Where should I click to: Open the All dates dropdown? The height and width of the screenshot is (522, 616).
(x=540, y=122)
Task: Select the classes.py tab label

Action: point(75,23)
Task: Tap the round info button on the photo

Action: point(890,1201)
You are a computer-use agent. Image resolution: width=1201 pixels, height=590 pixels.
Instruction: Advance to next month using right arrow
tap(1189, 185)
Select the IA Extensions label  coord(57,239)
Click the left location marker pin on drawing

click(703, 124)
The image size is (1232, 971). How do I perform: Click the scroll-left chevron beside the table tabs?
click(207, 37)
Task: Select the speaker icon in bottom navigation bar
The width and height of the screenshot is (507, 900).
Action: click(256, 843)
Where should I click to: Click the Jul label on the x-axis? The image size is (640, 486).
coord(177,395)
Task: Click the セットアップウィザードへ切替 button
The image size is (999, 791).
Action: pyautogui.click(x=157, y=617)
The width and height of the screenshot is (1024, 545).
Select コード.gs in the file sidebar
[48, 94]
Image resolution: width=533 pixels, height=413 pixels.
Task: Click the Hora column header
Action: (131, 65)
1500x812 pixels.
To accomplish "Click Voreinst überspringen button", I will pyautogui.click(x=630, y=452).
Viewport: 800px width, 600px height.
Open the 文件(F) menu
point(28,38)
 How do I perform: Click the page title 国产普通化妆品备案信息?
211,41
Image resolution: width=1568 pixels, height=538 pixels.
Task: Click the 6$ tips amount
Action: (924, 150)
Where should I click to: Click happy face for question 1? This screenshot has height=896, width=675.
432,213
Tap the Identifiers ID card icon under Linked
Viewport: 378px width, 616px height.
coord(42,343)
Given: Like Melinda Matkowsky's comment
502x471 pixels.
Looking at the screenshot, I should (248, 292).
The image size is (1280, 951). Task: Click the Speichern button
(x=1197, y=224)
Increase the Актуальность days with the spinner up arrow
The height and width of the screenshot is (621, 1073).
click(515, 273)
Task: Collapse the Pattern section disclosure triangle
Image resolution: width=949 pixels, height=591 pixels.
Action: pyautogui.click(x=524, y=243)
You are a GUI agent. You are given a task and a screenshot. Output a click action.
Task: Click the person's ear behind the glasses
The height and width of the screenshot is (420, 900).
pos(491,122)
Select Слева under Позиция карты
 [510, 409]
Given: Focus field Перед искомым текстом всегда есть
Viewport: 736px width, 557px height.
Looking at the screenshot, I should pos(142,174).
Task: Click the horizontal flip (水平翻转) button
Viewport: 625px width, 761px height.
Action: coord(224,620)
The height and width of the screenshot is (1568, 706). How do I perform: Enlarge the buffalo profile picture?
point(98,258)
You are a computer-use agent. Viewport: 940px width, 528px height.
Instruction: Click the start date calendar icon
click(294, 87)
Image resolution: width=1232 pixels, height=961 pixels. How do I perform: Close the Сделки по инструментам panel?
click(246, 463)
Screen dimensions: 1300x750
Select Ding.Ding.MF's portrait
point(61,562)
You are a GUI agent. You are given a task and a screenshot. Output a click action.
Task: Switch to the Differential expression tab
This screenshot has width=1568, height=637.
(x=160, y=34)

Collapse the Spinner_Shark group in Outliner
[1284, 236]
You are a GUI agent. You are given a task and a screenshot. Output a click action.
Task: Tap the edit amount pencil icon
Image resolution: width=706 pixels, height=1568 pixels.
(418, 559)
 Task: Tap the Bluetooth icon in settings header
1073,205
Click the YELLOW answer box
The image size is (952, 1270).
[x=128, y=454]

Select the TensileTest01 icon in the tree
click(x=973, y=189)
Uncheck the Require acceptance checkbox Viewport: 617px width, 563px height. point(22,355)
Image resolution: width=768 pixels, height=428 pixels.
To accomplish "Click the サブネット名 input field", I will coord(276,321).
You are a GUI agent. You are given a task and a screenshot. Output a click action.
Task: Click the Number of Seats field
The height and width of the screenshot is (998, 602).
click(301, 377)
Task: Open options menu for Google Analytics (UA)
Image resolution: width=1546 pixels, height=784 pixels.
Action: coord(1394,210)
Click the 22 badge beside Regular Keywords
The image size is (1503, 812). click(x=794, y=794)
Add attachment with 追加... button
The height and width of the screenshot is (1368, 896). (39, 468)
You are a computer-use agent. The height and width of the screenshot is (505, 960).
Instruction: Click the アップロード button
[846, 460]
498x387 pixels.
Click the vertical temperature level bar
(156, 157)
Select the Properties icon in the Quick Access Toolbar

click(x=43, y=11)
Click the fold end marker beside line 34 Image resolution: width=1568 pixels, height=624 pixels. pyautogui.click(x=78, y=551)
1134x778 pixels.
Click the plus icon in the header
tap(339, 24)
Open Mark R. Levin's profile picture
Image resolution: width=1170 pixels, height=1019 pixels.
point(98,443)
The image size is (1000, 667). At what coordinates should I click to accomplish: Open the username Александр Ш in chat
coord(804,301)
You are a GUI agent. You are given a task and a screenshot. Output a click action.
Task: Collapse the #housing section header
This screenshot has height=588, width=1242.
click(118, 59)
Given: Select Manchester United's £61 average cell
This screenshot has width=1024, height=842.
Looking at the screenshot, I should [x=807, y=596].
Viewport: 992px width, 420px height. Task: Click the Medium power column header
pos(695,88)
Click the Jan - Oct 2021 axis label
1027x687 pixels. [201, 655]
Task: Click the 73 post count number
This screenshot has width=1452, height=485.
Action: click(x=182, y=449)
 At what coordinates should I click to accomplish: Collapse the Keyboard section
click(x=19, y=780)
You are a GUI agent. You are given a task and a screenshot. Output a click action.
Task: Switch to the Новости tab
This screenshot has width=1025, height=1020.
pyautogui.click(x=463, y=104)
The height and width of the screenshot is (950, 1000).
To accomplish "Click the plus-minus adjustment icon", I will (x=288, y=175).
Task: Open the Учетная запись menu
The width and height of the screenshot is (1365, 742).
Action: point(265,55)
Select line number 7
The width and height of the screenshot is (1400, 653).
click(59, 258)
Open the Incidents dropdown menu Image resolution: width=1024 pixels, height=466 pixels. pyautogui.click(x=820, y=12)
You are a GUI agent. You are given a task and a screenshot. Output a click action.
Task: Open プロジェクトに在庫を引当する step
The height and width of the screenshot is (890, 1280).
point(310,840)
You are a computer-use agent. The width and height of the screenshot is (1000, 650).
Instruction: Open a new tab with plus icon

▸ **INSTRUCTIONS FOR THE TASK**: Look through the entries above and report the number of lines that contain "Switch". Write only the number.

▸ **SOLVED PROBLEM**: 2